[Stored records start]

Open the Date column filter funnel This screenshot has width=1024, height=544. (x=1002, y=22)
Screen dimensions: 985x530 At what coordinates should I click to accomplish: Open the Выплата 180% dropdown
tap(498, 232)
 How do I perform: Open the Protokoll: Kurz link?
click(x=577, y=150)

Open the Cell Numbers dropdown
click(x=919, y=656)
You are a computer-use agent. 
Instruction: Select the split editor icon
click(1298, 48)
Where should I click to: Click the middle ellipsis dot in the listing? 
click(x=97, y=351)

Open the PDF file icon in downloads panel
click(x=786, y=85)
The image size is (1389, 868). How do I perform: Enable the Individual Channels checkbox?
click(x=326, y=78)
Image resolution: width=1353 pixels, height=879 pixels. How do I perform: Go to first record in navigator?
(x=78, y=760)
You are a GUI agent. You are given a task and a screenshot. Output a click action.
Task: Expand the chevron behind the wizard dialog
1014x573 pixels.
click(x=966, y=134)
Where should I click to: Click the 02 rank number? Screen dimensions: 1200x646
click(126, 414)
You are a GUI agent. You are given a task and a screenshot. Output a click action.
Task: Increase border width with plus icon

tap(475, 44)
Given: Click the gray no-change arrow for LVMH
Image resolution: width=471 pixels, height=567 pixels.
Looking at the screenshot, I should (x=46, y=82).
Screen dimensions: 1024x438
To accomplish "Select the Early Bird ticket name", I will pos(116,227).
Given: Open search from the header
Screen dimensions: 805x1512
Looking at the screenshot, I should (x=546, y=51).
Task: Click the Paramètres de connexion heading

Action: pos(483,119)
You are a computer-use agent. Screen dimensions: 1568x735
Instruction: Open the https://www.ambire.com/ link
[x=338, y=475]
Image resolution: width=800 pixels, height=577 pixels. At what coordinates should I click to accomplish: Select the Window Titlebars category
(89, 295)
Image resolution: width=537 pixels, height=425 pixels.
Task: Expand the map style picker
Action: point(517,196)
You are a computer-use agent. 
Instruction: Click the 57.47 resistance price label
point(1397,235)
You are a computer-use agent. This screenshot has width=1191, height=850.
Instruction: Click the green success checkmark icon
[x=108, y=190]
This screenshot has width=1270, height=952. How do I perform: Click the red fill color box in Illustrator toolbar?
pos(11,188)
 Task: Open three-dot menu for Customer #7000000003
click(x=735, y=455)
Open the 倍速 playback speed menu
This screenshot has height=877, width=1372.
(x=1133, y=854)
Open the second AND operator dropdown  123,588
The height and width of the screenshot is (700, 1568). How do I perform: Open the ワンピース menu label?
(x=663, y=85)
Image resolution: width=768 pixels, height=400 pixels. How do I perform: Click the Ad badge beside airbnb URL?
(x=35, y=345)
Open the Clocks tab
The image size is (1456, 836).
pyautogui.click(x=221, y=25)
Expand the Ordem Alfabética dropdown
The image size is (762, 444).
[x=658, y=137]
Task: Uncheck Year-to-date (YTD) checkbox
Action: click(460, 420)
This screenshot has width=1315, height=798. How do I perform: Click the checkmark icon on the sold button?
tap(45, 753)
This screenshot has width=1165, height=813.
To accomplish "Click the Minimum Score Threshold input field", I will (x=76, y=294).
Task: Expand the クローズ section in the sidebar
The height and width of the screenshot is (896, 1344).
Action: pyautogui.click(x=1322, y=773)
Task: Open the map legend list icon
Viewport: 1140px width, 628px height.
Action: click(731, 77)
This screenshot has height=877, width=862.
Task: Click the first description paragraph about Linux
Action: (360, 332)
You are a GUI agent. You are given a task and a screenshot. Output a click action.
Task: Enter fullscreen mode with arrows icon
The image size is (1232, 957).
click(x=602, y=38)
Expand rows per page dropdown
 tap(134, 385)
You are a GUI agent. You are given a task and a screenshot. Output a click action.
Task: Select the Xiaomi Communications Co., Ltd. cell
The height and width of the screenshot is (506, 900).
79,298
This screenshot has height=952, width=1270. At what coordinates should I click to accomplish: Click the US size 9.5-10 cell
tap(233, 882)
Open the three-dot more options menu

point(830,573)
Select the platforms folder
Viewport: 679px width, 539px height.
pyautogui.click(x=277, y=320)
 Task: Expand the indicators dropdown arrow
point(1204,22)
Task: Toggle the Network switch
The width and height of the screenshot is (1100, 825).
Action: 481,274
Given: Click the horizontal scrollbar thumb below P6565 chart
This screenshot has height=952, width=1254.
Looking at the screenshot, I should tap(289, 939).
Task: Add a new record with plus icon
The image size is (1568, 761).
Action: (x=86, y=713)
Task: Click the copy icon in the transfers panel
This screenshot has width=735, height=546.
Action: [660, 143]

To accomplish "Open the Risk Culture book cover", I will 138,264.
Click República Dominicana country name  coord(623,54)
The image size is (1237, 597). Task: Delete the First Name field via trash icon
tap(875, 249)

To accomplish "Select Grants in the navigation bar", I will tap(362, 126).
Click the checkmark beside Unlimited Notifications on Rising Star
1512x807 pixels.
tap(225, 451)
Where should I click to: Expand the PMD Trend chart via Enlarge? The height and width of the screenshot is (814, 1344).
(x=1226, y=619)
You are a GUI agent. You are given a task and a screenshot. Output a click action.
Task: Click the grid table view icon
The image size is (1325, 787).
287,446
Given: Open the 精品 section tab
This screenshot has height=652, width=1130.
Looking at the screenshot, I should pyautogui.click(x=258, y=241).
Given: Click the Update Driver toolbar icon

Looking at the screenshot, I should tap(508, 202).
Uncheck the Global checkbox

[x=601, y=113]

[Stored records end]

--- Description of the task ---
Rewrite all the records above, changing every "Screen dimensions" to "Screen size" and keeping everything else the same.

--- Answer in full ---
Open the Date column filter funnel This screenshot has width=1024, height=544. (x=1002, y=22)
Screen size: 985x530 At what coordinates should I click to accomplish: Open the Выплата 180% dropdown
tap(498, 232)
 How do I perform: Open the Protokoll: Kurz link?
click(x=577, y=150)

Open the Cell Numbers dropdown
click(x=919, y=656)
You are a computer-use agent. 
Instruction: Select the split editor icon
click(1298, 48)
Where should I click to: Click the middle ellipsis dot in the listing? 
click(x=97, y=351)

Open the PDF file icon in downloads panel
click(x=786, y=85)
The image size is (1389, 868). How do I perform: Enable the Individual Channels checkbox?
click(x=326, y=78)
Image resolution: width=1353 pixels, height=879 pixels. How do I perform: Go to first record in navigator?
(x=78, y=760)
You are a GUI agent. You are given a task and a screenshot. Output a click action.
Task: Expand the chevron behind the wizard dialog
1014x573 pixels.
click(x=966, y=134)
Where should I click to: Click the 02 rank number? Screen size: 1200x646
click(126, 414)
You are a GUI agent. You are given a task and a screenshot. Output a click action.
Task: Increase border width with plus icon

tap(475, 44)
Given: Click the gray no-change arrow for LVMH
Image resolution: width=471 pixels, height=567 pixels.
Looking at the screenshot, I should (x=46, y=82).
Screen size: 1024x438
To accomplish "Select the Early Bird ticket name", I will pos(116,227).
Given: Open search from the header
Screen size: 805x1512
Looking at the screenshot, I should (x=546, y=51).
Task: Click the Paramètres de connexion heading

Action: pos(483,119)
You are a computer-use agent. Screen size: 1568x735
Instruction: Open the https://www.ambire.com/ link
[x=338, y=475]
Image resolution: width=800 pixels, height=577 pixels. At what coordinates should I click to accomplish: Select the Window Titlebars category
(89, 295)
Image resolution: width=537 pixels, height=425 pixels.
Task: Expand the map style picker
Action: point(517,196)
You are a computer-use agent. 
Instruction: Click the 57.47 resistance price label
point(1397,235)
You are a computer-use agent. This screenshot has width=1191, height=850.
Instruction: Click the green success checkmark icon
[x=108, y=190]
This screenshot has width=1270, height=952. How do I perform: Click the red fill color box in Illustrator toolbar?
pos(11,188)
 Task: Open three-dot menu for Customer #7000000003
click(x=735, y=455)
Open the 倍速 playback speed menu
This screenshot has height=877, width=1372.
(x=1133, y=854)
Open the second AND operator dropdown  123,588
The height and width of the screenshot is (700, 1568). How do I perform: Open the ワンピース menu label?
(x=663, y=85)
Image resolution: width=768 pixels, height=400 pixels. How do I perform: Click the Ad badge beside airbnb URL?
(x=35, y=345)
Open the Clocks tab
The image size is (1456, 836).
pyautogui.click(x=221, y=25)
Expand the Ordem Alfabética dropdown
The image size is (762, 444).
[x=658, y=137]
Task: Uncheck Year-to-date (YTD) checkbox
Action: click(460, 420)
This screenshot has width=1315, height=798. How do I perform: Click the checkmark icon on the sold button?
tap(45, 753)
This screenshot has width=1165, height=813.
To accomplish "Click the Minimum Score Threshold input field", I will (x=76, y=294).
Task: Expand the クローズ section in the sidebar
The height and width of the screenshot is (896, 1344).
Action: pyautogui.click(x=1322, y=773)
Task: Open the map legend list icon
Viewport: 1140px width, 628px height.
Action: click(731, 77)
This screenshot has height=877, width=862.
Task: Click the first description paragraph about Linux
Action: (360, 332)
You are a GUI agent. You are given a task and a screenshot. Output a click action.
Task: Enter fullscreen mode with arrows icon
The image size is (1232, 957).
click(x=602, y=38)
Expand rows per page dropdown
 tap(134, 385)
You are a GUI agent. You are given a task and a screenshot. Output a click action.
Task: Select the Xiaomi Communications Co., Ltd. cell
The height and width of the screenshot is (506, 900).
79,298
This screenshot has height=952, width=1270. At what coordinates should I click to accomplish: Click the US size 9.5-10 cell
tap(233, 882)
Open the three-dot more options menu

point(830,573)
Select the platforms folder
Viewport: 679px width, 539px height.
pyautogui.click(x=277, y=320)
 Task: Expand the indicators dropdown arrow
point(1204,22)
Task: Toggle the Network switch
The width and height of the screenshot is (1100, 825).
Action: 481,274
Given: Click the horizontal scrollbar thumb below P6565 chart
This screenshot has height=952, width=1254.
Looking at the screenshot, I should tap(289, 939).
Task: Add a new record with plus icon
The image size is (1568, 761).
Action: (x=86, y=713)
Task: Click the copy icon in the transfers panel
This screenshot has width=735, height=546.
Action: [660, 143]

To accomplish "Open the Risk Culture book cover", I will 138,264.
Click República Dominicana country name  coord(623,54)
The image size is (1237, 597). Task: Delete the First Name field via trash icon
tap(875, 249)

To accomplish "Select Grants in the navigation bar", I will tap(362, 126).
Click the checkmark beside Unlimited Notifications on Rising Star
1512x807 pixels.
tap(225, 451)
Where should I click to: Expand the PMD Trend chart via Enlarge? The height and width of the screenshot is (814, 1344).
(x=1226, y=619)
You are a GUI agent. You are given a task and a screenshot. Output a click action.
Task: Click the grid table view icon
The image size is (1325, 787).
287,446
Given: Open the 精品 section tab
This screenshot has height=652, width=1130.
Looking at the screenshot, I should pyautogui.click(x=258, y=241).
Given: Click the Update Driver toolbar icon

Looking at the screenshot, I should tap(508, 202).
Uncheck the Global checkbox

[x=601, y=113]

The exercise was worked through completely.